Nesse contexto, especialistas têm alertado que o texto do PL nº 5.875/2013 não estabelece salvaguardas suficientemente claras para impedir que dados públicos de saúde venham a integrar modelos de exploração econômica por agentes privados. A preocupação não se limita à venda direta de informações pessoais.

O debate contemporâneo demonstra que o verdadeiro valor econômico encontra-se na capacidade de agregar, tratar, correlacionar e processar grandes bases de dados por meio de plataformas digitais, algoritmos e sistemas de inteligência artificial. Mesmo quando anonimizados ou utilizados em bases derivadas, esses dados podem gerar elevado valor econômico.

Por essa razão, pesquisadores brasileiros e organizações da sociedade civil têm alertado para o avanço de modelos internacionais de “economia de dados”, que buscam transformar informações produzidas coletivamente em ativos econômicos, ampliando processos de concentração tecnológica e financeira.

Tais discussões suscitam importantes questionamentos sobre soberania digital, transparência, interesse público e proteção do patrimônio informacional do Estado brasileiro.

Os dados produzidos pelo SUS constituem patrimônio estratégico nacional. Eles são fundamentais para o planejamento das políticas públicas, para a vigilância epidemiológica, para a pesquisa científica, para o desenvolvimento tecnológico e para a garantia do direito à saúde. Sua aplicabilidade deve permanecer orientada exclusivamente pelo interesse público.

Também merece preocupação a crescente aproximação entre estruturas públicas responsáveis por grandes bases de dados e modelos privados de governança digital.

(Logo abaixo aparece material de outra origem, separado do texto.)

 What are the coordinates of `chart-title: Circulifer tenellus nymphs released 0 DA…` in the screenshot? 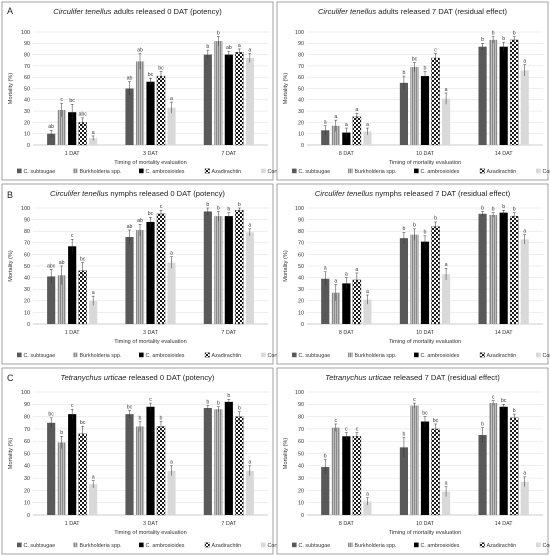 It's located at (138, 194).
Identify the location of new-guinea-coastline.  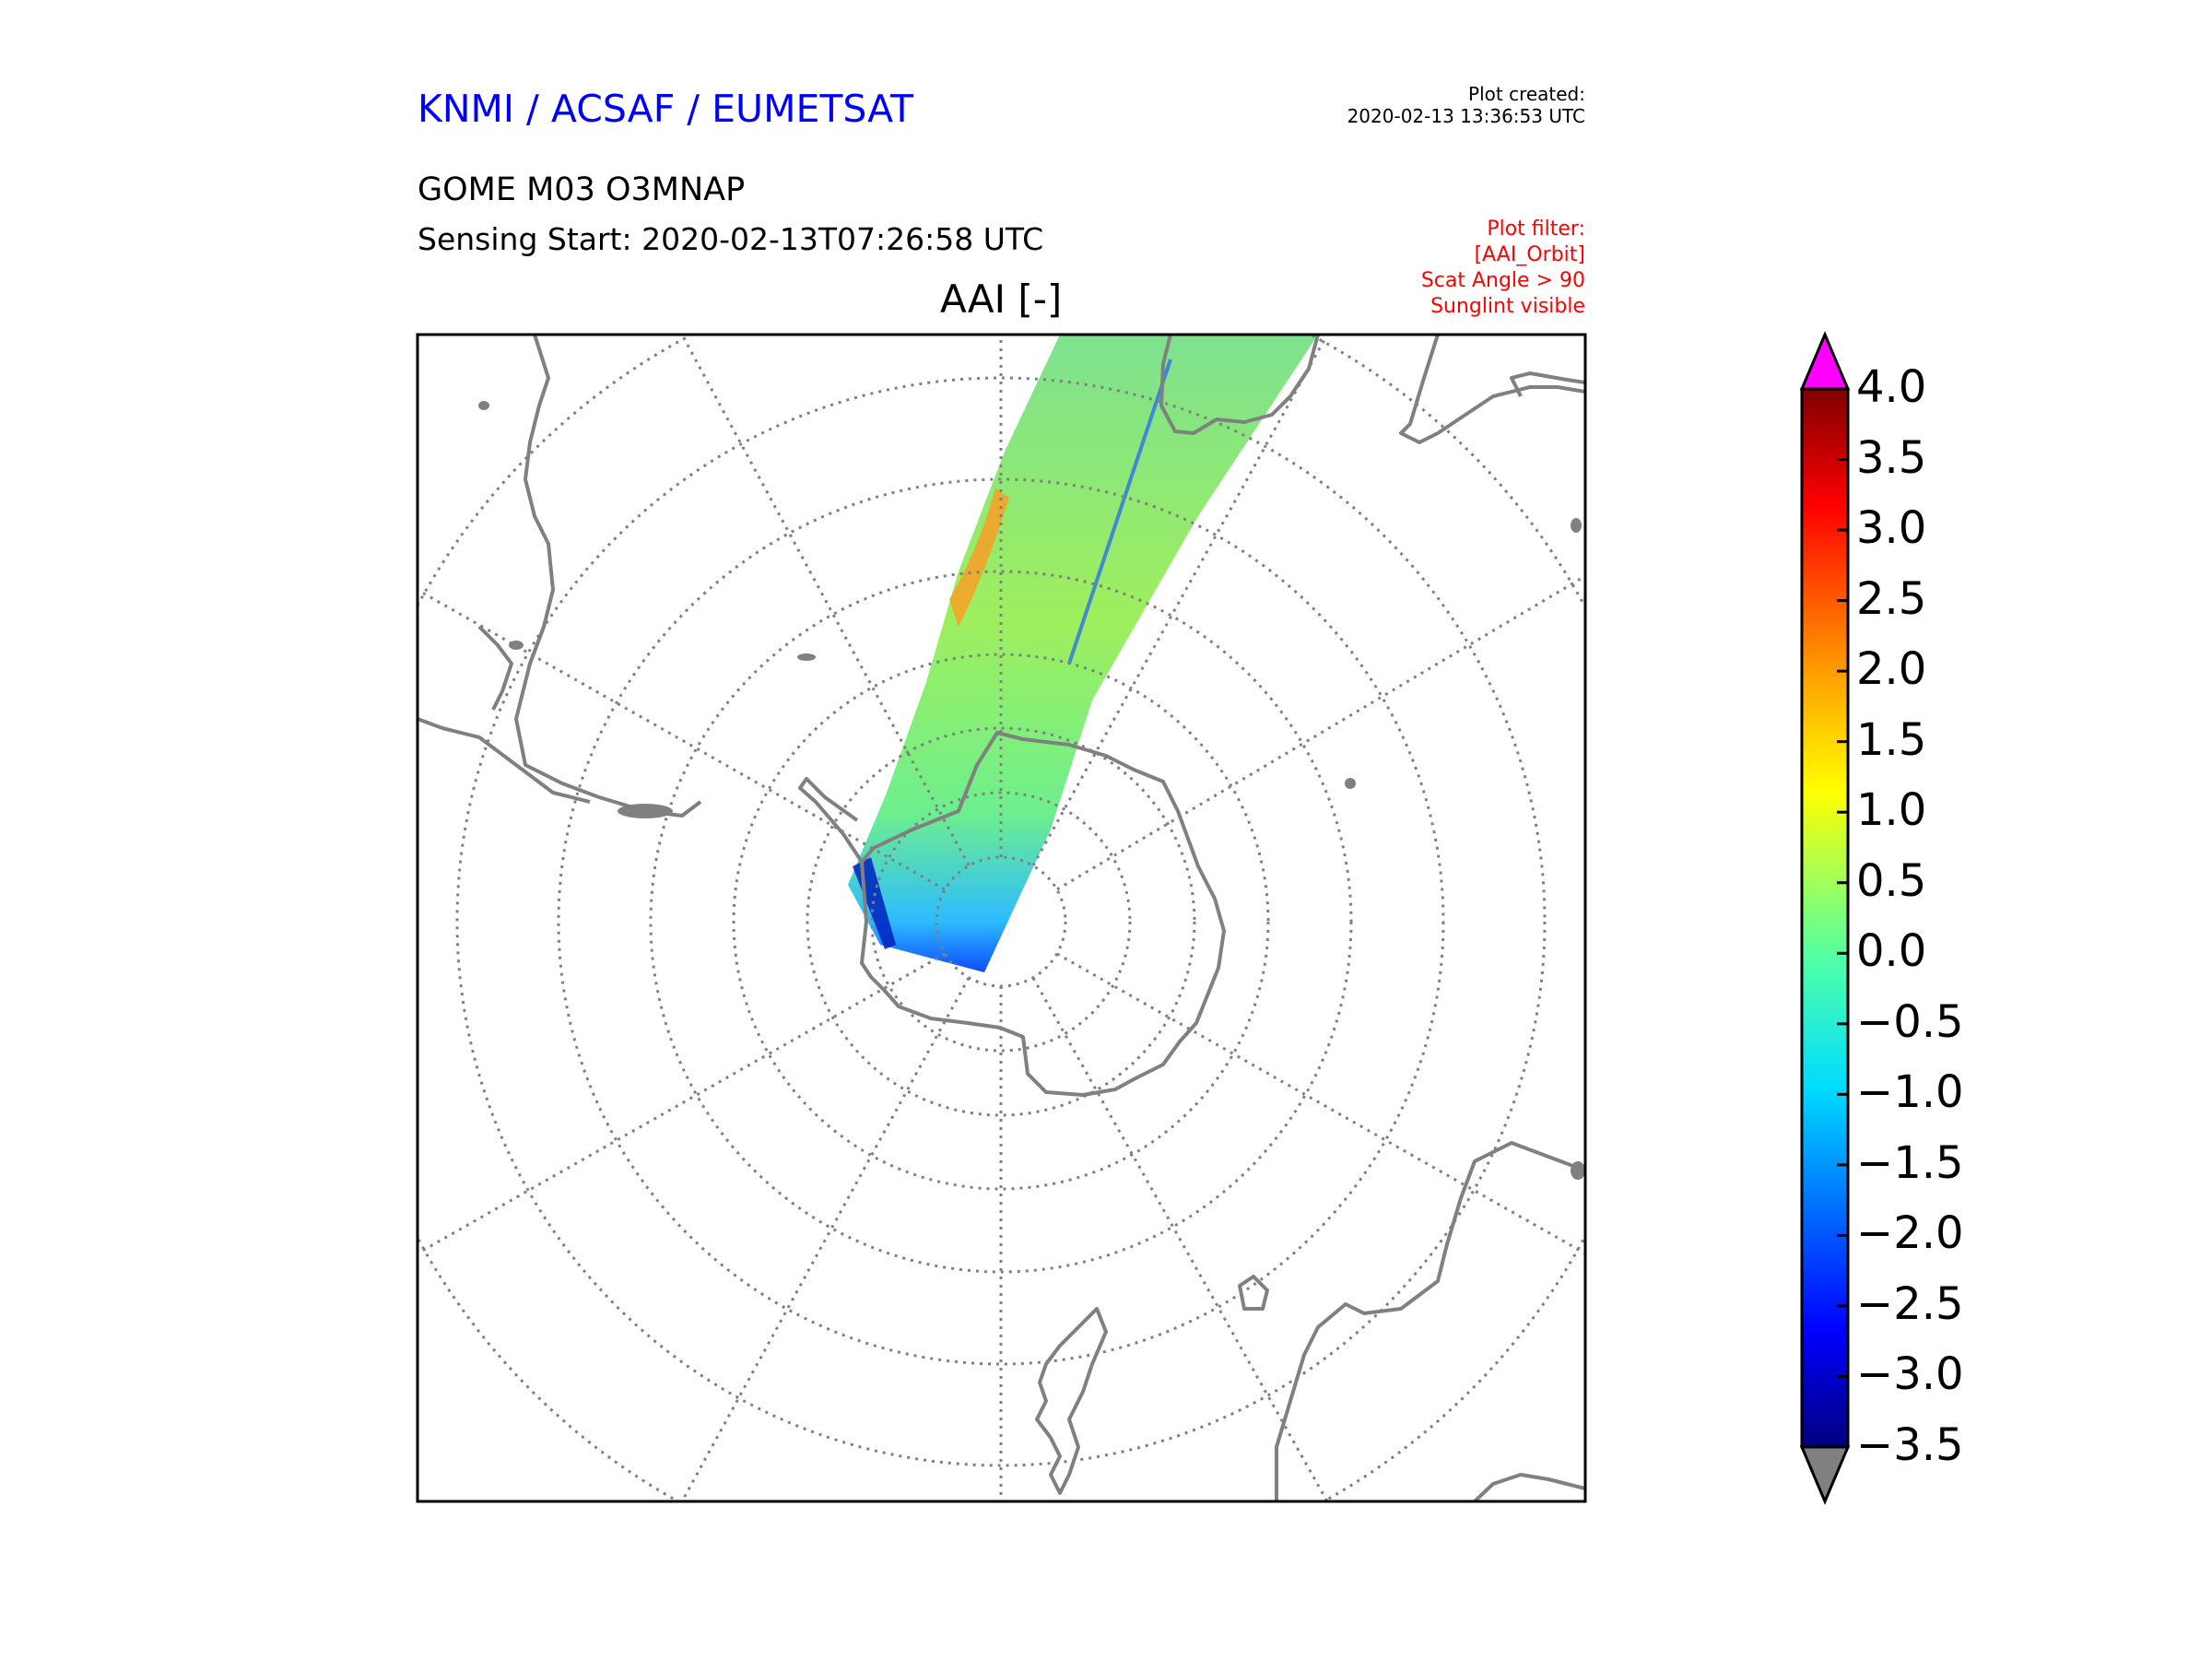
(1529, 1487).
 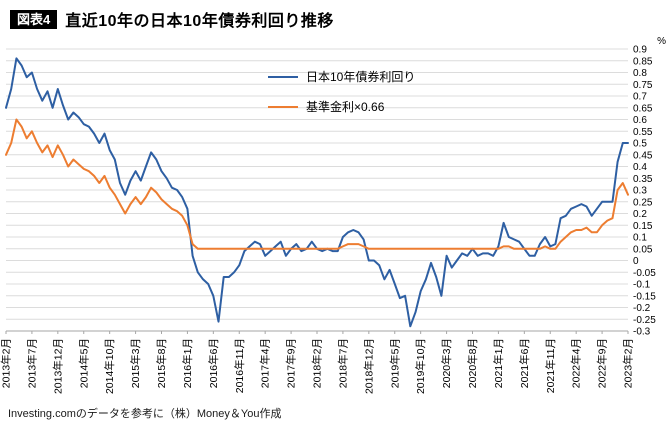 What do you see at coordinates (346, 107) in the screenshot?
I see `legend-label-base-rate: 基準金利×0.66` at bounding box center [346, 107].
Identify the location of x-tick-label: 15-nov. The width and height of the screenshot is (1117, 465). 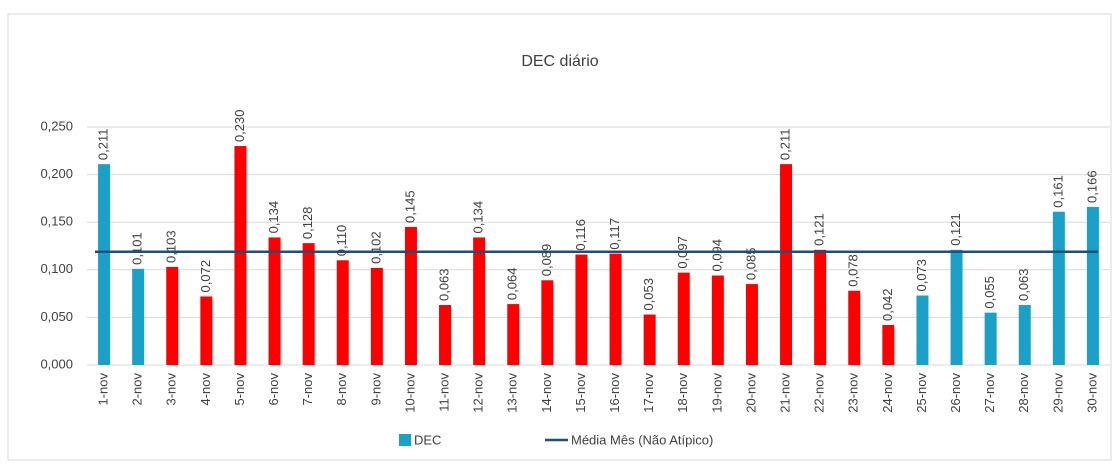
(580, 393).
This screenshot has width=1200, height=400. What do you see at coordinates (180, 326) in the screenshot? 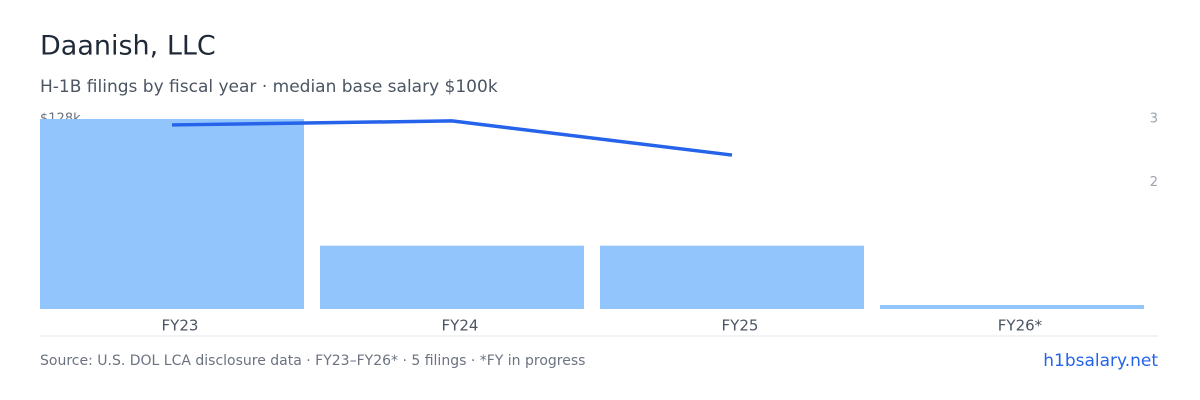
I see `x-tick-label: FY23` at bounding box center [180, 326].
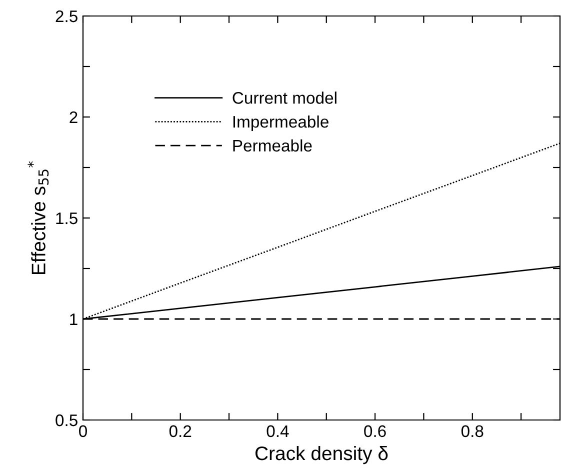 This screenshot has width=561, height=476. Describe the element at coordinates (38, 218) in the screenshot. I see `y-axis-title: Effective s$_{55}$$^{*}$` at that location.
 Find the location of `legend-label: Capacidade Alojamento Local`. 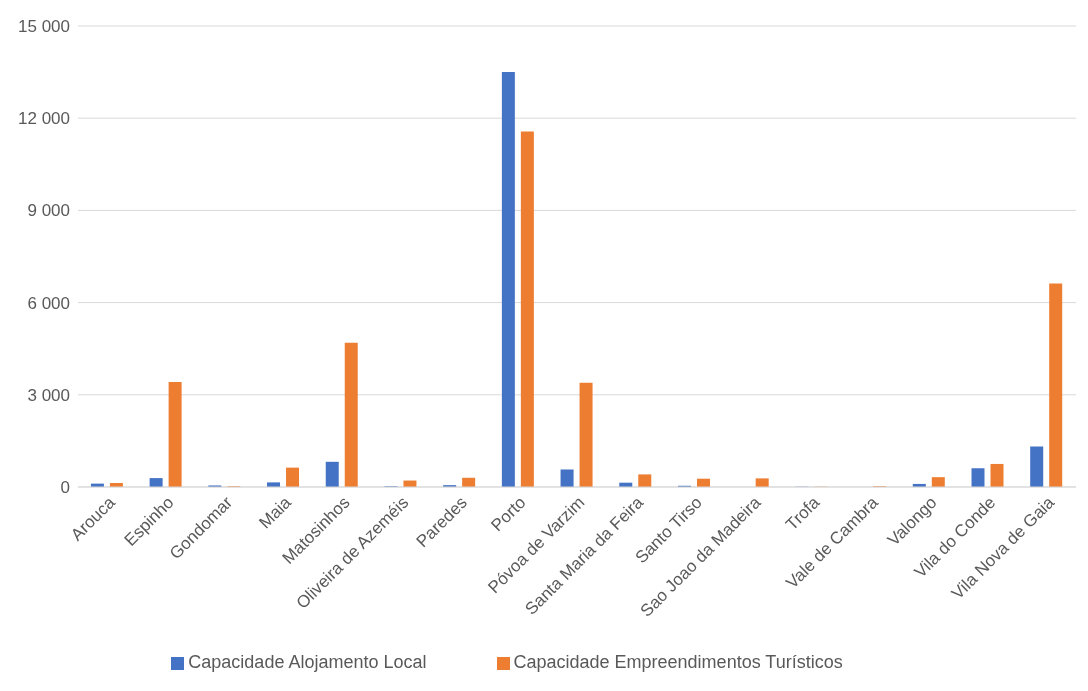

legend-label: Capacidade Alojamento Local is located at coordinates (308, 662).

Qualquer iniciativa envolvendo informações produzidas pelo SUS deve ser submetida ao escrutínio público, à fiscalização institucional e ao controle social, garantindo absoluta transparência quanto às finalidades, responsabilidades e mecanismos de proteção adotados. A proteção dos dados em saúde não representa apenas uma questão tecnológica. Trata-se de um compromisso com os direitos humanos.

Organismos nacionais e internacionais reconhecem que a proteção de dados pessoais integra o núcleo essencial dos direitos fundamentais à privacidade, à dignidade e à autodeterminação informativa, exigindo do Estado elevado grau de cautela na definição das políticas públicas relacionadas ao ambiente digital.

Por isso, reafirmamos que nenhuma transformação digital será legítima se ocorrer à margem da democracia participativa. O futuro da saúde digital brasileira não pode ser decidido apenas por especialistas, empresas, órgãos governamentais ou interesses econômicos.

Ele deve ser construído juntamente com a sociedade, como na criação do SUS; os usuários do SUS precisam participar; os Conselhos de Saúde precisam deliberar; as Conferências de Saúde precisam ser respeitadas; os movimentos sociais precisam ser ouvidos; a comunidade científica precisa contribuir; as organizações de defesa dos direitos humanos precisam integrar esse debate; audiências públicas regionais e descentralizadas devem e precisam ser realizadas; a participação popular não constitui obstáculo à inovação.

Por fim, aguarda-se a manifestação formal acerca das providências que serão adotadas em relação às preocupações ora apresentadas, reiterando a importância da defesa intransigente dos princípios constitucionais do SUS, da participação social e da transparência no processo legislativo.